** Selected extract follows **

NIH’s mission is to seek fundamental knowledge about the nature and behavior of living systems and the application of that knowledge to enhance health, lengthen life, and reduce illness and disability. To accomplish this mission, NIH has an ethical and legal obligation to ensure the welfare of, and minimize risks for, humans and other animals who are involved in NIH-funded research.
All animals used in federally funded research are protected by laws, regulations, and policies to ensure the smallest possible number are used to produce reliable results and the greatest commitment to their care in the context of the research. This includes ensuring their social, emotional, psychological, and physical care are considered throughout the study. Complying with these protections is a collaborative effort between NIH, federally supported scientists, and research institutions. The rules governing and protecting animal care include:
- Health Research Extension Act
- U.S. Government Principles for the Utilization and Care of Vertebrate Animals Used in Testing, Research, and Training
- Animal Welfare Act
- Public Health Service Policy on Humane Care and Use of Laboratory Animals
- Guide for the Care and Use of Laboratory Animals
- American Veterinary Medical Association Guidelines for the Euthanasia of Animals
NIH’s Office of Laboratory Animal Welfare (OLAW) oversees all NIH-supported research activities that involve live vertebrate animals. Prior to receiving funding, institutions must negotiate an Animal Welfare Assurance with OLAW, which is a document that outlines the program of humane animal care and use. Institutions must also meet the standards of the Guide for the Care and Use of Laboratory Animals (The Guide) , a resource that assists institutions in caring for and using animals in ways judged to be scientifically, technically, and humanely appropriate. After funding, OLAW monitors NIH-funded institutions’ compliance with animal welfare laws and policies and investigates allegations concerning animal welfare and appropriate animal care.

** End of Selected extract **
** Entries supplied follows **

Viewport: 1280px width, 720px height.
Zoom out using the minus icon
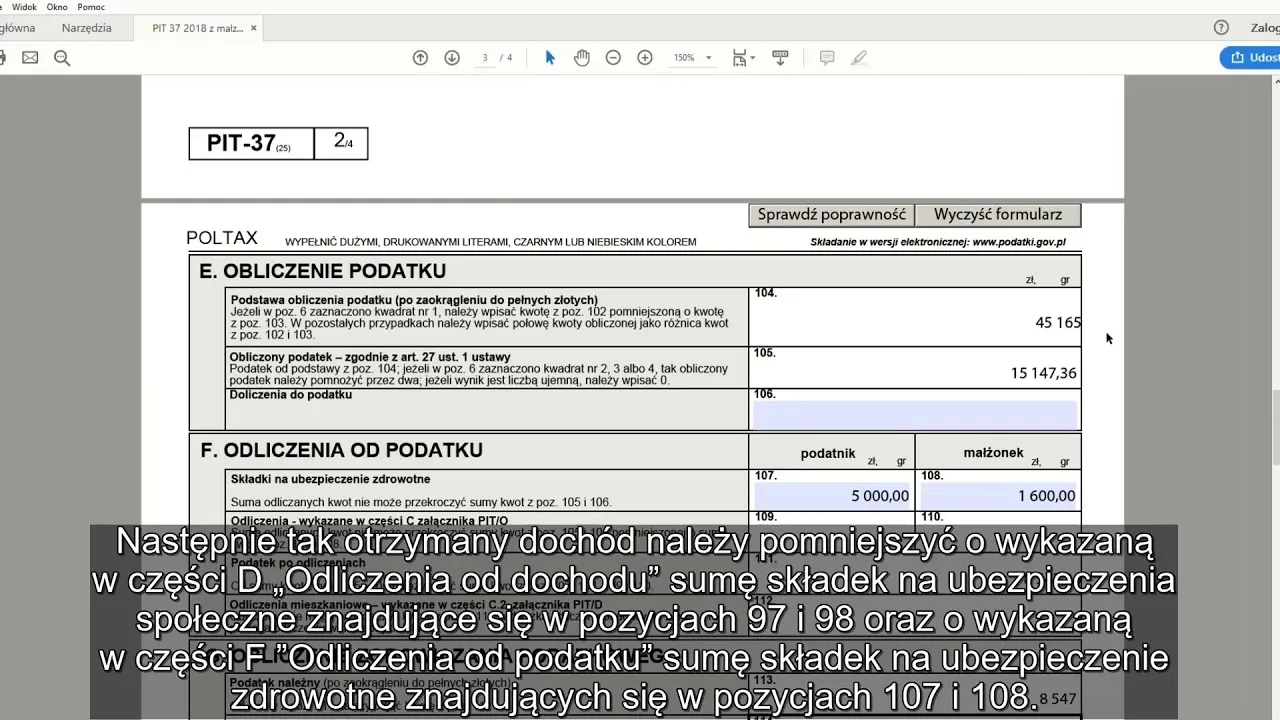click(x=613, y=57)
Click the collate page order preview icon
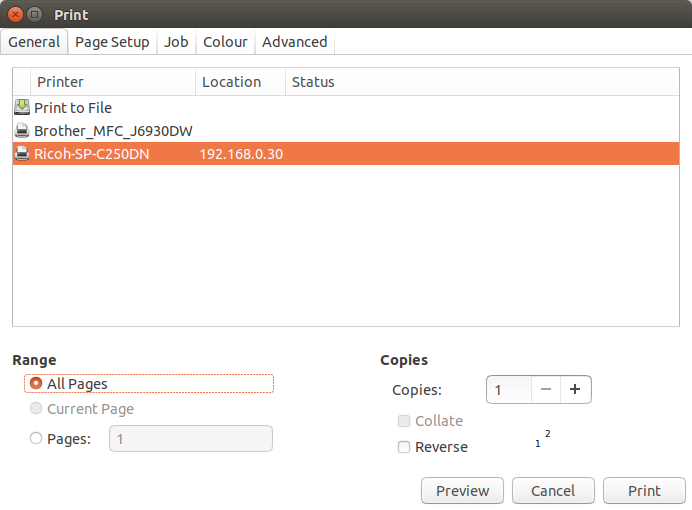 point(543,439)
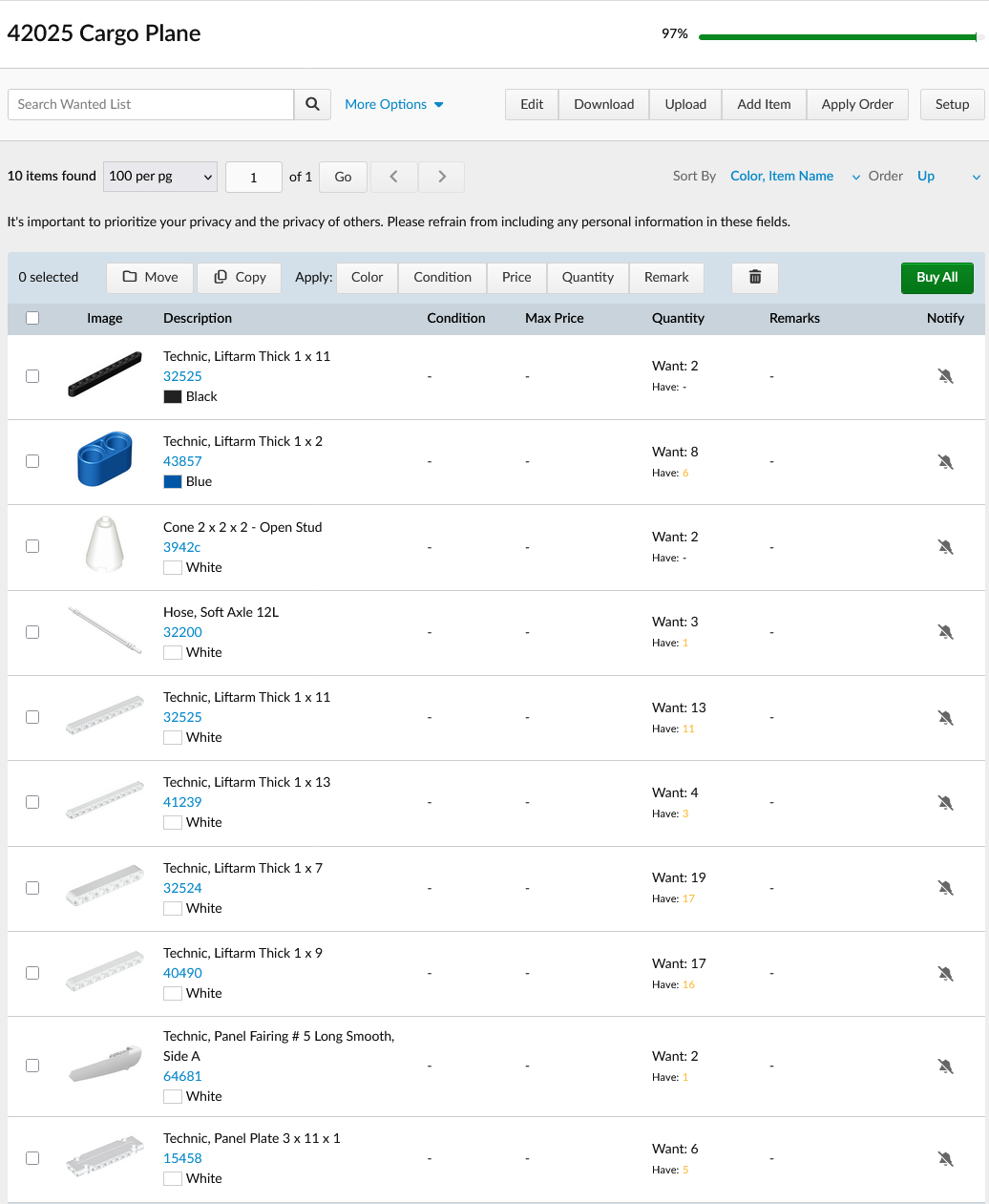Toggle notify bell for Cone 2 x 2 x 2
Screen dimensions: 989x1204
[945, 547]
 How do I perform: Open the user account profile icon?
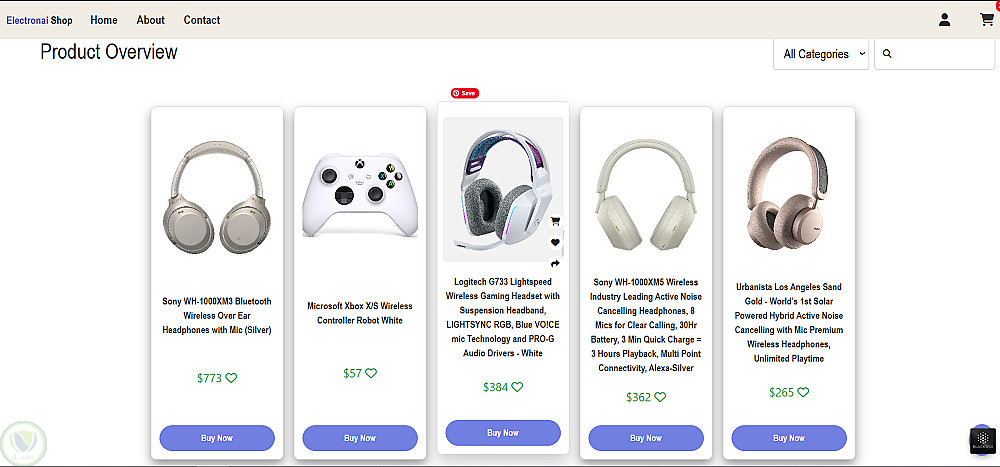944,20
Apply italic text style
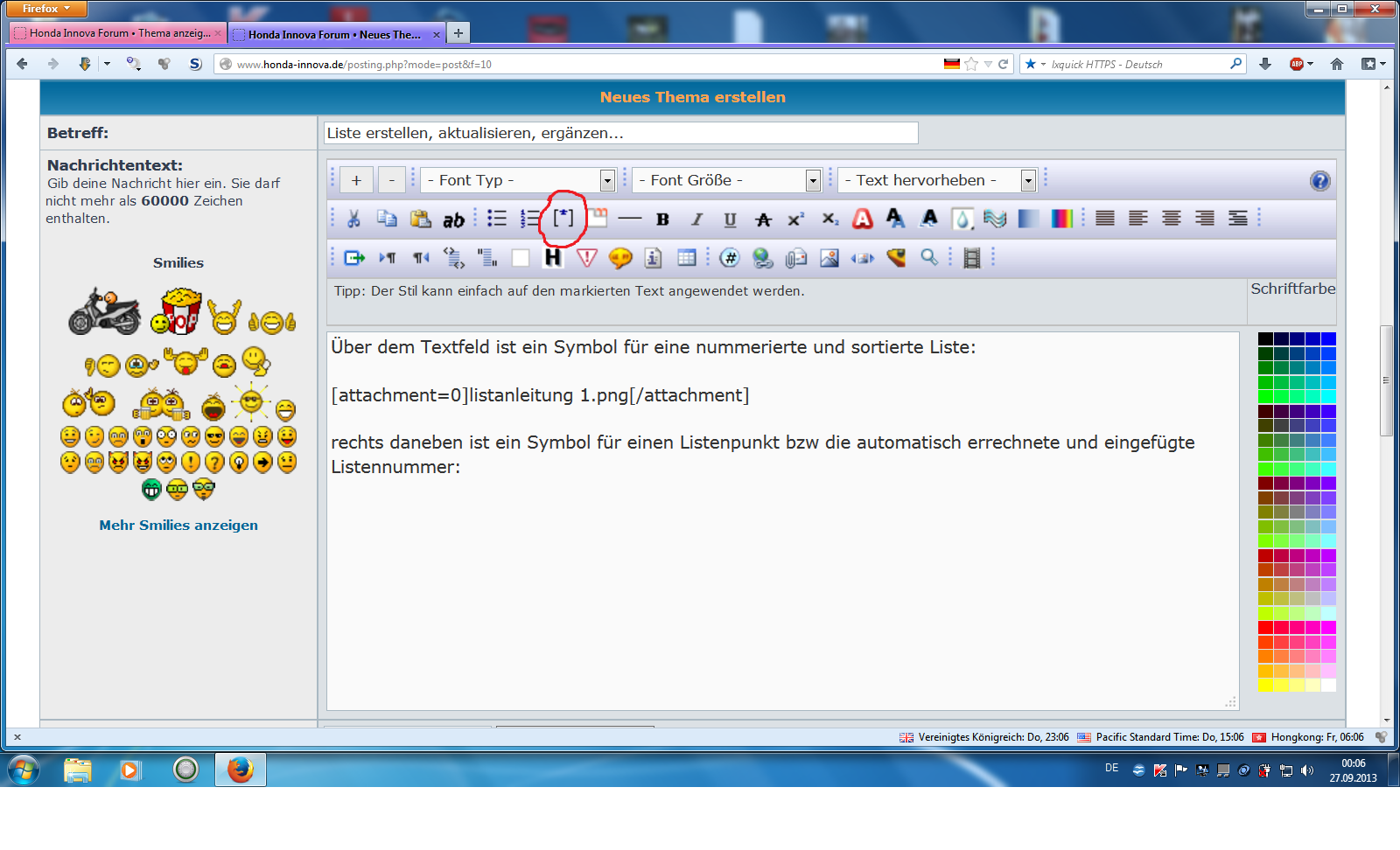The width and height of the screenshot is (1400, 850). click(x=696, y=219)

** End of Entries supplied **

Work request 1
Translate this sentence from the passage on animal welfare in NIH research into Spanish: "Complying with these protections is a collaborative effort between NIH, federally supported scientists, and research institutions."
Work request 2
According to the passage on animal welfare in NIH research, what must institutions negotiate with OLAW before they receive funding?
Work request 3
Write a continuation of the passage on animal welfare in NIH research, starting after its final sentence.
The material has no connection to the passage on animal welfare in NIH research.

Response box 1
Cumplir con estas protecciones es un esfuerzo de colaboración entre los NIH, los científicos con apoyo federal y las instituciones de investigación.

Response box 2
An Animal Welfare Assurance, a document that outlines the program of humane animal care and use.

Response box 3
Federally supported scientists are accountable for the best care of research animals from the earliest stages of planning until the project’s completion. Scientists must be trained in animal care and use, including training or instruction in research or testing methods that minimize the number of animals required to obtain valid results and minimize animal pain and distress.
Through the NIH peer review process, reviewers rigorously evaluate the written descriptions in grant applications before a funding decision is made. All research projects are carefully evaluated during peer review to determine if any method could effectively be used in place of animals. If no other option exists, applicants must determine and justify the minimum number of animals and the appropriate animal model required to do the research.
NIH peer reviewers are experts from institutions around the world (not employed by NIH) who understand the scientific value of a particular animal model for studying the biological processes of a health condition and its treatments. They judge a researcher’s idea based on its scientific and technical merit, so that the most meritorious research projects are considered for NIH funding.
Locally, research activities involving animals are reviewed by an institution’s oversight committee, the Institutional Animal Care and Use Committee (IACUC). Comprised of local scientists, non-scientists, community members, and veterinarians to provide different perspectives representative of the general community, IACUCs review all animal use and may make recommendations or require modifications that optimize the animals’ welfare in the context of research before approving an activity. The NIH will not fund research by domestic grant recipients that use animals if the IACUC has not given its approval to the proposed study.
IACUCs also closely monitor the research and ensure that it is conducted in accordance with all requirements of the PHS Policy and adheres to the IACUC’s animal care requirements. These committees have the authority to suspend any activities involving animals if the research is not in compliance with federal requirements or fails to adhere to what the IACUC has approved. NIH-funded institutions must report promptly to OLAW if the IACUC finds any violation of the PHS Policy. OLAW then considers these reports and requires the institution to make appropriate corrections and to prevent further violations.
OLAW also develops and supports educational materials to assist research institutions, principal investigators, IACUCs, veterinarians, and laboratory animal care staff to improve animal welfare. This includes workshops such as the annual Symposium on the reduction, refinement, and replacement (3Rs) of animal models , webinars and podcasts , and the Interagency Collaborative Animal Research Education Project , in collaboration with other federal agencies committed to high standards of animal welfare in biomedical research.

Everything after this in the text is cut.